The broader lesson is this: domination is not destiny. Colonial subjugation, however degrading, does not define a people’s future. The history of England proves that with time, education, organisation, and vision, the colonised can rise, can lead, and can redefine the global order. It happened not just with England. The United States, once a colony of Britain, is now the world’s most powerful country. India, after centuries of British rule, is today a rising superpower with a thriving tech sector and the world’s largest democracy. Singapore, once a British outpost, is now a global model of urban success.
The story of England and Rome, therefore, is more than a reversal of fortunes. It is a mirror held up to the world. It shows that no culture is permanently inferior. No nation is eternally subjugated. Power shifts. Influence moves. And history always surprises us. It also shows that while colonisation leaves scars, it can never completely erase the agency, resilience, and potential of those it tries to dominate.
The old Roman legions who marched through English hills with shields and spears could never have imagined that one day their distant colony would become the head of an empire far larger than their own. Nor could they have foreseen that Londinium, their small trading post by the Thames, would one day be more globally influential than Rome itself.

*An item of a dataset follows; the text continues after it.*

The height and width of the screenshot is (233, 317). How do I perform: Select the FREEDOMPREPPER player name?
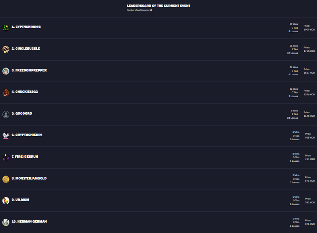(x=31, y=70)
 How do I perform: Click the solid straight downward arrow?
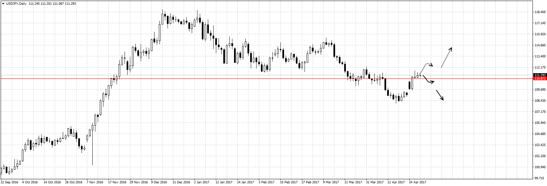click(440, 95)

Yet that is the beauty of human history – it defies expectation.
As the world continues to evolve and new powers emerge, the story of England and Rome reminds us of the potential hidden in every nation, every people, every culture. It tells us that empires fall, but ideas endure. That pride and power are transient, but learning and adaptation last. And that, most importantly, the colonised can always – yes, always – surpass the coloniser.